Trecho:
□ □ □ □ □

Muitos acidentes de trânsito acontecem, diariamente, pelo simples fato de os semáforos não estarem funcionando. Esta constatação levou o empresário Gilberto Marin, de Campo Grande, Mato Grosso do Sul, a criar um novo sistema de Sinalização de Emergência de Semáforos (SES).
A idéia surgiu depois de Gilberto ter presenciado a batida de um carro com um ônibus num cruzamento da capital. Cinco adolescentes, que estavam no carro, morreram no acidente.
Segundo os técnicos que testaram o seu funcionamento, o SES é um dispositivo de emergência, instalado numa pequena caixa acoplada ao semáforo. Numa situação de falta de energia elétrica ou por falha no funcionamento do sinaleiro, o dispositivo é acionado automaticamente, acendendo uma luz amarela intermitente e um sinal sonoro, com o objetivo de alertar motoristas e pedestres de que o semáforo não está funcionando. O aparelho dispõe de uma bateria que permite estar ligado durante cinco horas.
Desde a idéia até a concretização do projeto, patenteado no Instituto Nacional de Propriedade Industrial, o empresário enfrentou um longo caminho, percorrido com sucesso graças às parcerias do Sebrae, Senai e Universidade Federal do Mato Grosso do Sul. No caso do Sebrae, o apoio veio através do Programa de Apoio Tecnológico às Micro e Pequenas Empresas (Patme).

□ □ □ □ □

Itens armazenados do conjunto de dados:
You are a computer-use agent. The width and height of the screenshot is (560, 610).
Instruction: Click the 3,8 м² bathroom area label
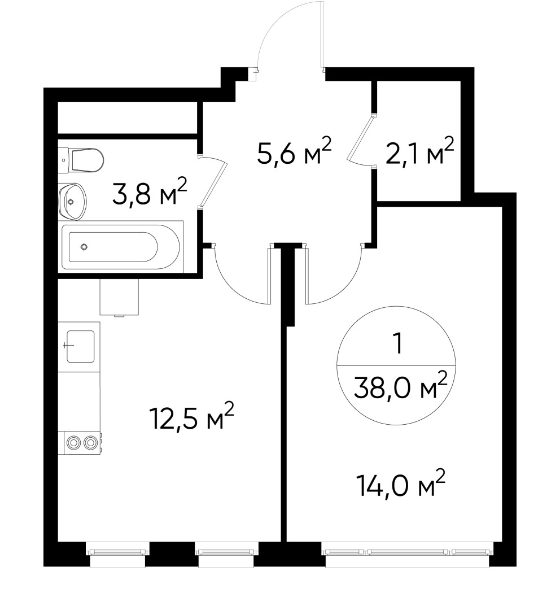150,193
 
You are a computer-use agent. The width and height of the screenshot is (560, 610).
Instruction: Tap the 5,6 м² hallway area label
293,153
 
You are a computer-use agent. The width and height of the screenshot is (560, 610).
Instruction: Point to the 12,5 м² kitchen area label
191,418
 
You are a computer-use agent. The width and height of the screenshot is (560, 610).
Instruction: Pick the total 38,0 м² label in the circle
401,386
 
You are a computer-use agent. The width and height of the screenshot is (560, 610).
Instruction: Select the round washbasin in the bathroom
72,201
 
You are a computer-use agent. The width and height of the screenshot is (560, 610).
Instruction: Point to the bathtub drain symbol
84,247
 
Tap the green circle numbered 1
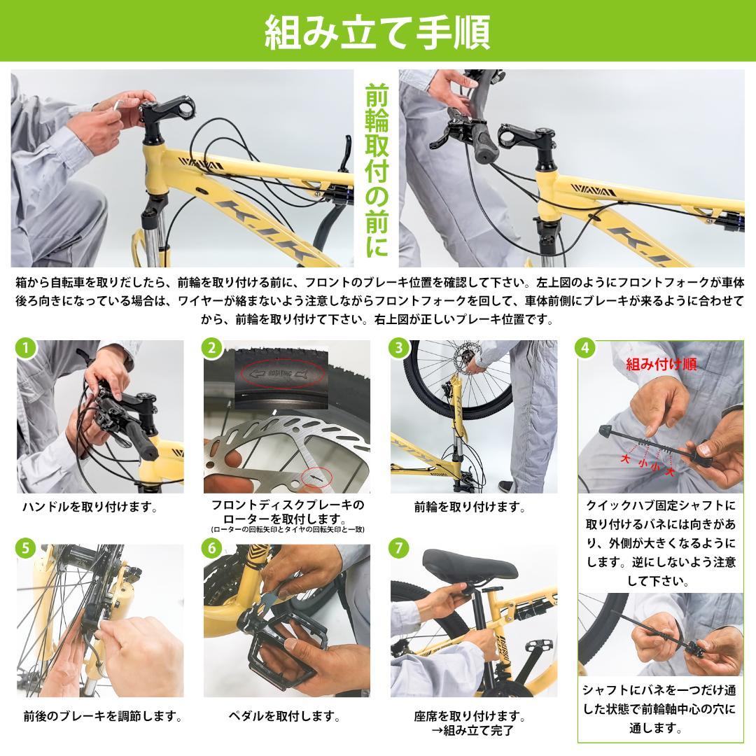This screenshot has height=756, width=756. [x=25, y=348]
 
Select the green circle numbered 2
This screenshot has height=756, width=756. [x=212, y=348]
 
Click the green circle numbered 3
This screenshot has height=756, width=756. [x=399, y=348]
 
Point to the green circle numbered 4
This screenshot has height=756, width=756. [x=587, y=348]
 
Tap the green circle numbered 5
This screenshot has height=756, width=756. [x=25, y=548]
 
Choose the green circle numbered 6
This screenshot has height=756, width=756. [x=212, y=548]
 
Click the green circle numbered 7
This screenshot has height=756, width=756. [x=399, y=548]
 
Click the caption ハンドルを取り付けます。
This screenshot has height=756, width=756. [x=90, y=507]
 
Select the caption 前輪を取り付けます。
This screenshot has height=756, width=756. [x=470, y=507]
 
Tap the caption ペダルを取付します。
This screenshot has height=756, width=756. [x=285, y=717]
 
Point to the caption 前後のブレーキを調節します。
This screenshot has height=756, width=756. [x=103, y=717]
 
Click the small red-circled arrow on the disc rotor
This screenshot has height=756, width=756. [x=316, y=477]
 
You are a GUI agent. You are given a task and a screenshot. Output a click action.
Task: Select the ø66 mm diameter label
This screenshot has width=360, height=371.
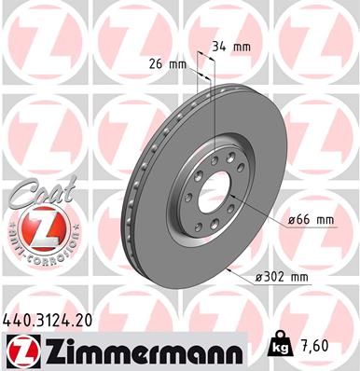tap(312, 219)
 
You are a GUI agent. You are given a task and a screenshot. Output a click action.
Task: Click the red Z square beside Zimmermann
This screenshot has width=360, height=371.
tap(21, 348)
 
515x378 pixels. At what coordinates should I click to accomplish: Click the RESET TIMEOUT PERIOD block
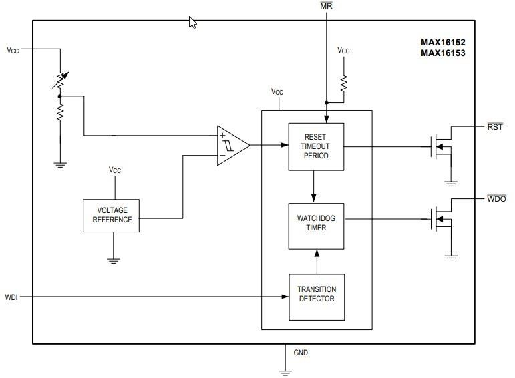pos(315,146)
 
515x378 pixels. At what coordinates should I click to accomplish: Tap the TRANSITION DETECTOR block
pos(316,294)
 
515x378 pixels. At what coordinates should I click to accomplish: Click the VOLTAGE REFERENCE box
pos(112,215)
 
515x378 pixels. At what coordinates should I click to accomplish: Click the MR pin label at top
pos(326,6)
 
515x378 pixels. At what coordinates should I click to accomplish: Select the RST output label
pos(495,127)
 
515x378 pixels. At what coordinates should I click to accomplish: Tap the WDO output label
pos(496,199)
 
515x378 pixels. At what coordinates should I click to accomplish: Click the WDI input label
pos(11,297)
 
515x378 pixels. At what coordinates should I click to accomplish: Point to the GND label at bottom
pos(301,353)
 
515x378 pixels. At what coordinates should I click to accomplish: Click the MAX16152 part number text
pos(442,42)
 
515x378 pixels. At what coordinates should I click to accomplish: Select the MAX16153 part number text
pos(442,53)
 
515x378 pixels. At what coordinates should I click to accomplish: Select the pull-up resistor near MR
pos(343,83)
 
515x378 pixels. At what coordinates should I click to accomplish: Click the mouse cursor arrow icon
pos(193,23)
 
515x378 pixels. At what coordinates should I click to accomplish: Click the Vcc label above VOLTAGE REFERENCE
pos(114,170)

□ □ □ □ □

Instruções de trabalho:
(a) Por favor, copie do trecho sobre o sistema de emergência para semáforos a passagem que vai de "Muitos acidentes de" até "de Semáforos (SES).".
(b) Liste as instituições que, segundo o trecho sobre o sistema de emergência para semáforos, foram parceiras do empresário na concretização do projeto.

Respostas por tarefa:
(a)
Muitos acidentes de trânsito acontecem, diariamente, pelo simples fato de os semáforos não estarem funcionando. Esta constatação levou o empresário Gilberto Marin, de Campo Grande, Mato Grosso do Sul, a criar um novo sistema de Sinalização de Emergência de Semáforos (SES).

(b)
Sebrae
Senai
Universidade Federal do Mato Grosso do Sul